The seemingly abrupt collapse of the West Virginia Democratic Party in 2014 revealed long-standing contradictions in the party. The party historically drew its organized base of support from industry (particularly coal executives) and labor. With the decline of organized labor in the state over the past thirty years, the party has become more accountable to industry heads. When the Republican Party decided to place the blame for the post-2008 collapse of the West Virginia coal industry on President Obama’s relatively modest attempts to enforce environmental regulations (rather than the reality of competition from the natural gas industry), the West Virginia Democratic Party was unable to respond effectively. Unable or unwilling to throw off its ties to the coal executives and advocate for a true economic transformation of Appalachia that could benefit workers, the state party tried to outdo the Republicans in attacking the so-called war on coal, a losing endeavor.
Smith, who is running as a Democrat, is seeking to appeal to the base of people that the state Democratic Party has largely abandoned. Smith’s campaign points its finger directly at West Virginia’s political elites and their historic and ongoing collusion with outside industry as the source of many of West Virginia’s economic and social ills — an analysis that the West Virginia Democratic Party is institutionally incapable of providing because many of the party’s top leadership are those elites.
His campaign draws a contrast between the leadership of both political parties and everyday West Virginians who are struggling to get by — and fighting back. Smith’s website cites the 2018 school employee strike as one of the factors that inspired him to run.
According to Jessica Salfia, a Berkeley County teacher and volunteer for Smith’s campaign, “Teachers over the last two years have become more politically involved than maybe ever in their lives. Teachers are tired of feeling like they’re not being represented.”
Campaign manager Katey Lauer explains, “So many people have been left out of politics for so long that our potential coalition is enormous.” The challenge is organizing it. “We have a lot of work to do to reach out to folks who believe, for very legitimate reasons, that politics will never serve them and who, for very legitimate reasons, don’t trust the Democratic Party.”
A Thousand Leaders, Not One
This organizing challenge requires the Smith campaign to undertake the work that would normally be done by a political party: building local political infrastructure, supporting down-ballot candidates, constructing a basic political analysis to cohere his supporters, and constructing a platform that is not constrained by the influence of corporate donors (which he doesn’t have).
The Smith campaign is building this infrastructure with the intention that it will last beyond the campaign. His fifty-five county-level field teams are not branded with Smith’s name but rather with the “Can’t Wait” slogan (e.g., “Kanawha County Can’t Wait,” “Braxton County Can’t Wait,” etc.). And they are finding that in many of these counties, simply listening to people is a radical act.
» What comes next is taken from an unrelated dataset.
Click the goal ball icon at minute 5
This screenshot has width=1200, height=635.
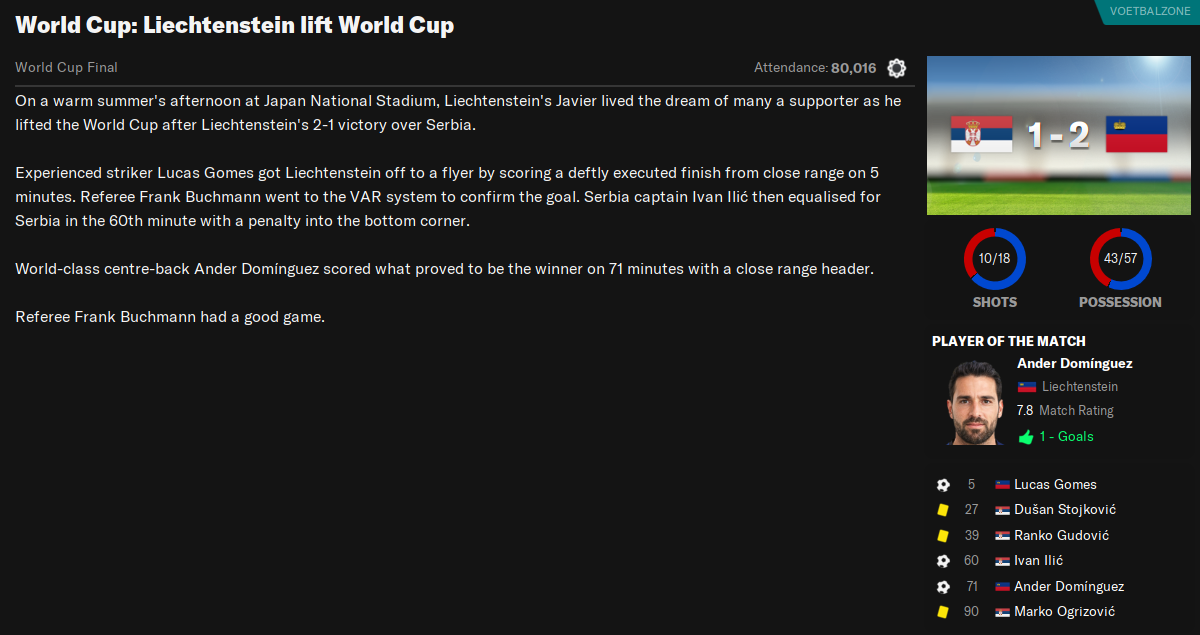[943, 485]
Based on fifty-five town halls and thousands of conversations that the field teams will be holding this summer, the campaign will be constructing its people’s platform this fall.
Salfia notes that her Berkeley County Can’t Wait team is made up of “a lot of first-time organizers, first-time political activists . . . And that’s the exciting part of it, to see so many folks showing up who have never been involved in politics before.”
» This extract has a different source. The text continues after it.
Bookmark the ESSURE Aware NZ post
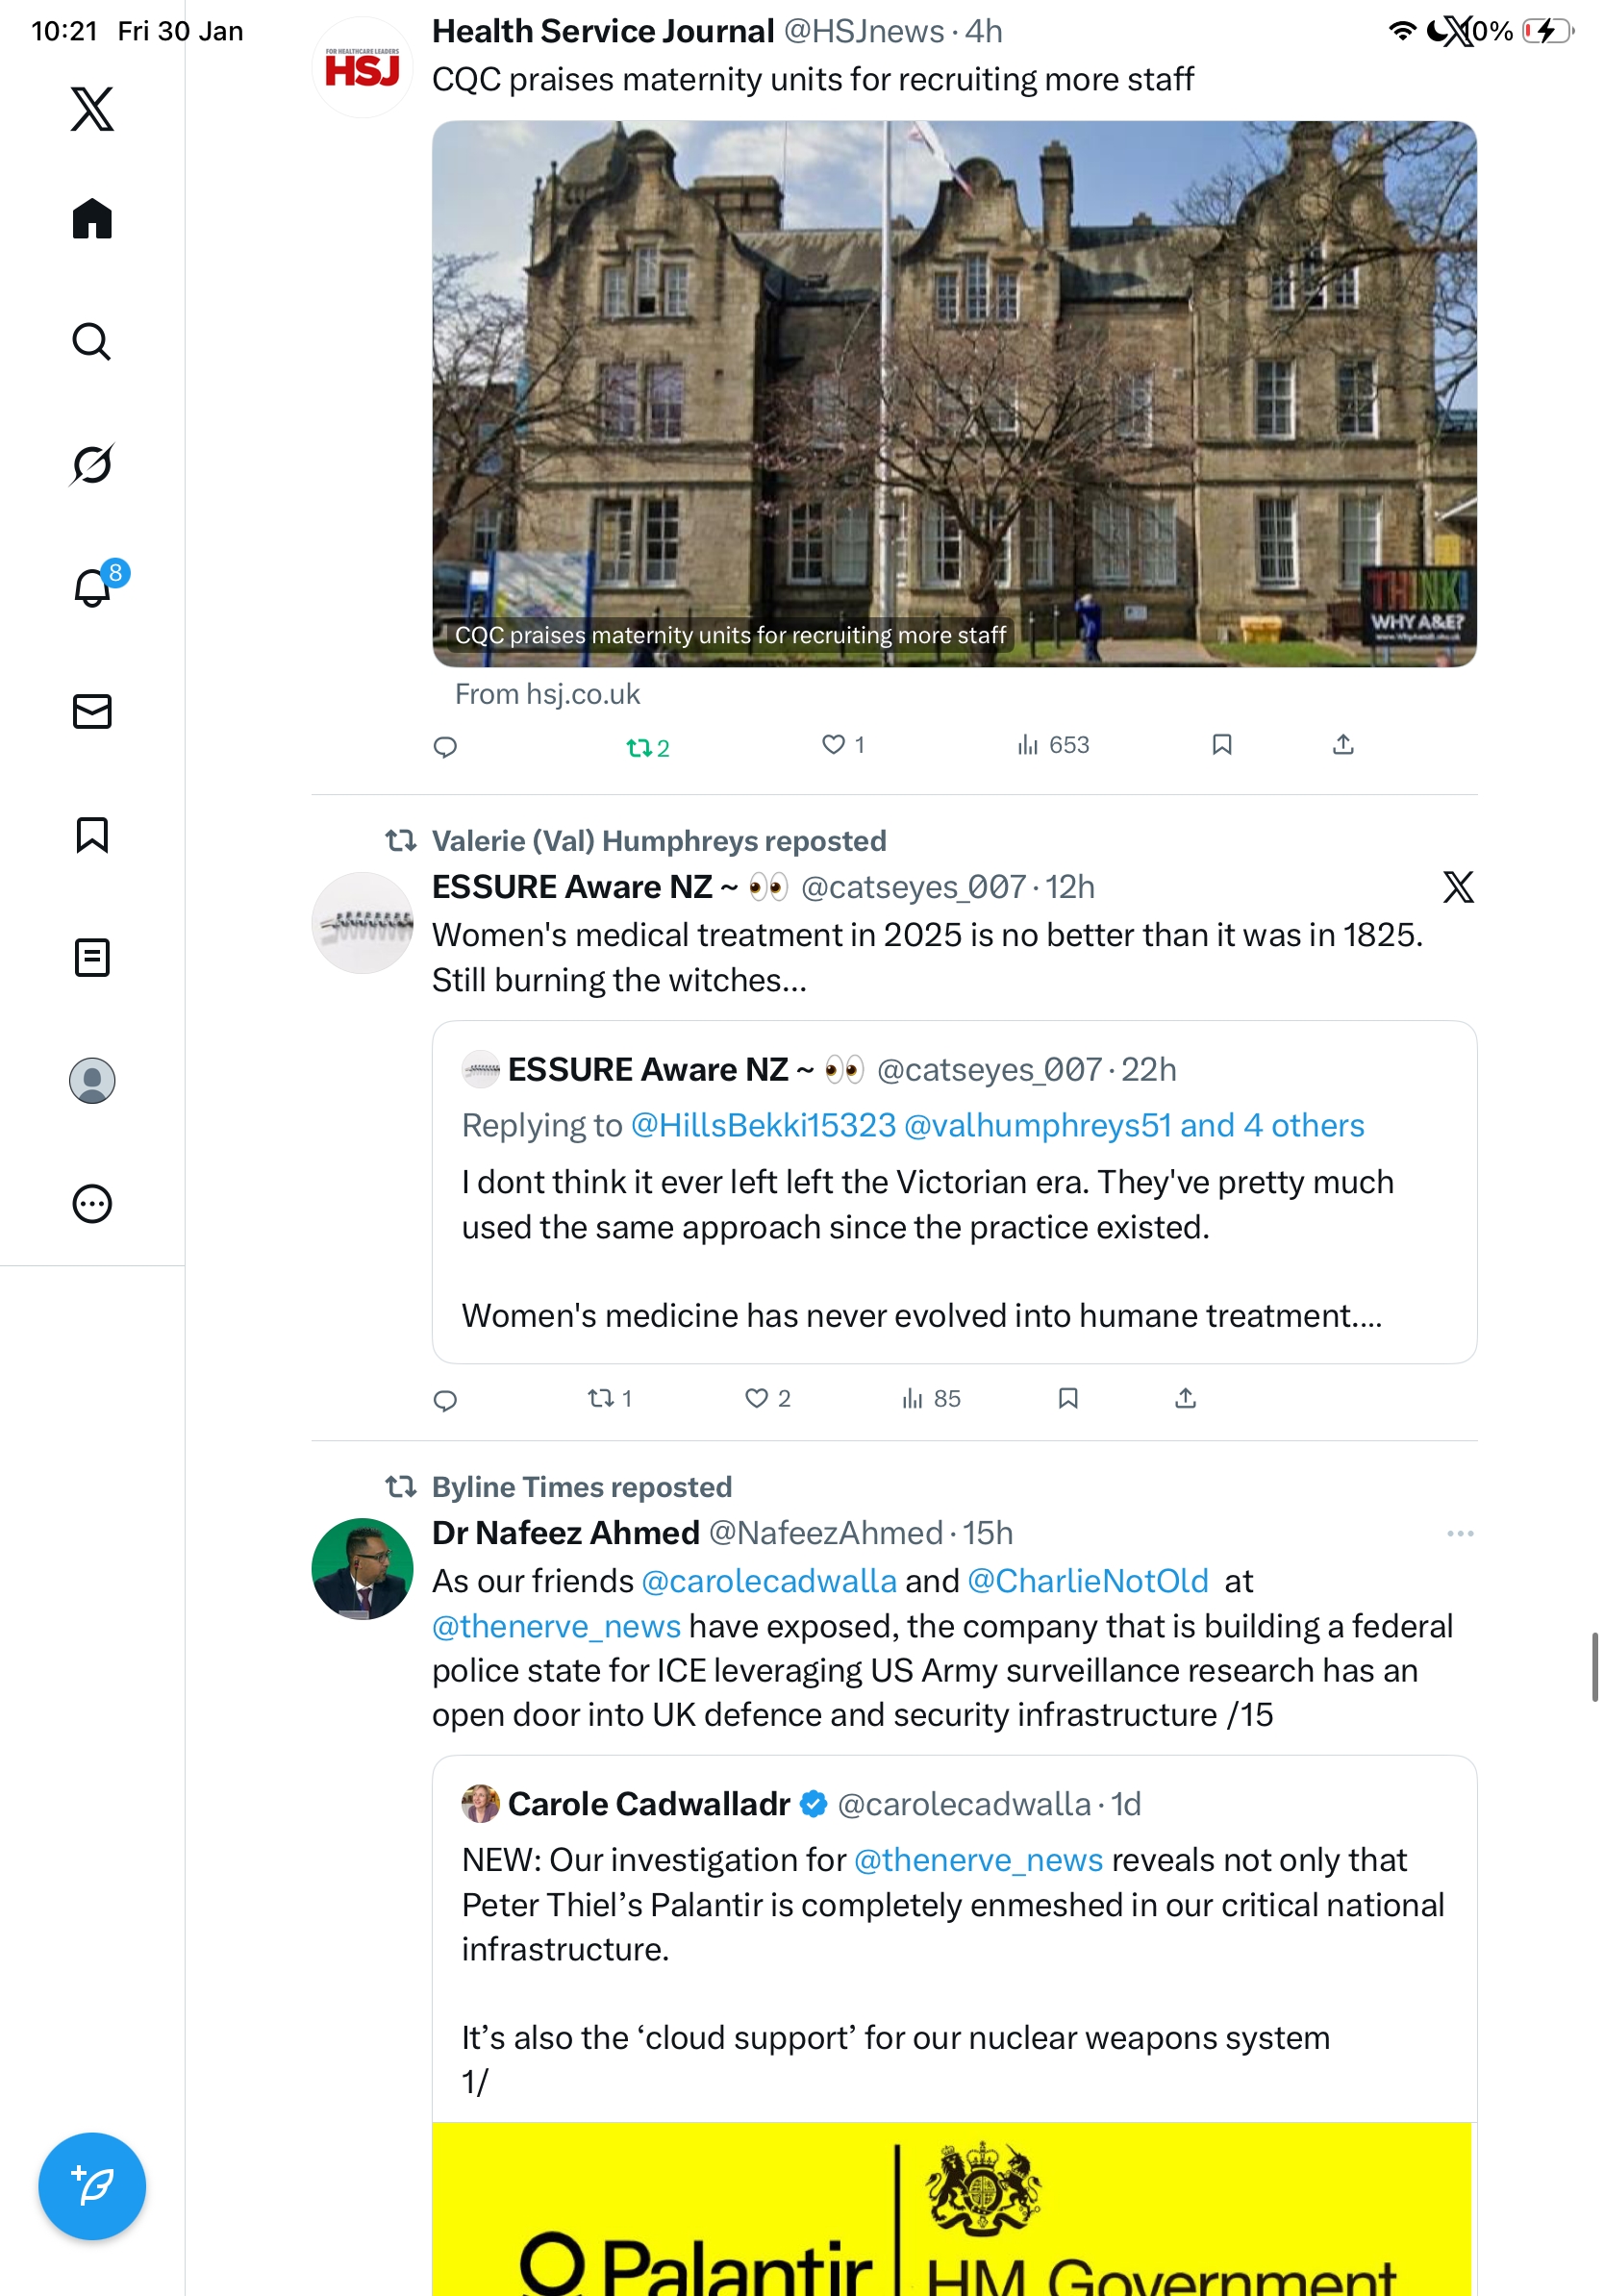1604x2296 pixels. point(1068,1398)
Shalom Tazewell, county captain for Summers County Can’t Wait in southeastern West Virginia, reflected that “so much of the work is all about talking to people and giving people a chance to express their views. People have such a positive response to being asked. Sometimes you can’t always tell if the impact is immediate and direct, but you always have an impact, as long as the conversation is approached positively and with respect.”
West Virginia Can’t Wait is also recruiting down-ballot candidates to run with Smith, united by a pledge whose top item is a commitment to not take corporate cash. The goal is to have West Virginia Can’t Wait slates in every county.
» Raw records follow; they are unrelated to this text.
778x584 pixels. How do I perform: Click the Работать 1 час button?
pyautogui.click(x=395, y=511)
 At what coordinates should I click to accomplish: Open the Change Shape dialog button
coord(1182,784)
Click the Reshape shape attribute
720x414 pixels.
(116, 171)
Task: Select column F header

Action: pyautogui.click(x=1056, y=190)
West Virginia Can’t Wait is also attempting, with difficulty, to communicate a different theory of change than one usually finds in electoral politics. Examples from the United States, such as the Richmond Progressive Alliance and Cooperation Jackson, and abroad show that electoral insurgencies to take power from corporate interests succeed when they are backed over the long term by organizations that can hold their elected officials accountable to the movement. This is a theory of change that is loudly embraced by Bernie Sanders but by almost no one else in our political culture, which fetishizes individual candidates as saviors. Nevertheless, the Smith campaign — with its motto of “one thousand leaders, not one” — is doing its best to build movement infrastructure for the long term.
“We say it a lot — that it will take all of us to win a West Virginia that works for all of us. But, more than that, we really build this philosophy into the organizing. Each county has a county captain or a team of them, and they and their team have real autonomy over what they build and what actions they want to take, to really create an organization that is advocating for their county,” says Lauer. Summers County Can’t Wait, for example, has identified substandard low-income housing as a major problem in the community and is organizing to educate renters about their rights.
Smith vs. the Establishment
It is highly likely that, in the Democratic primary, this campaign will go up against the person who epitomizes West Virginia establishment politics: Joe Manchin. Manchin, who won reelection to the US Senate just last year, has publicly stated his interest in returning to West Virginia to campaign for governor.
Manchin has been the state’s most prominent Democratic politician since the death of Senator Robert C. Byrd in 2010. Most of Manchin’s personal wealth derives from his family’s coal brokerage business, which he previously helped run. His second largest campaign donor is Mylan, the company that infamously jacked up the prices of EpiPens and whose CEO is Manchin’s daughter.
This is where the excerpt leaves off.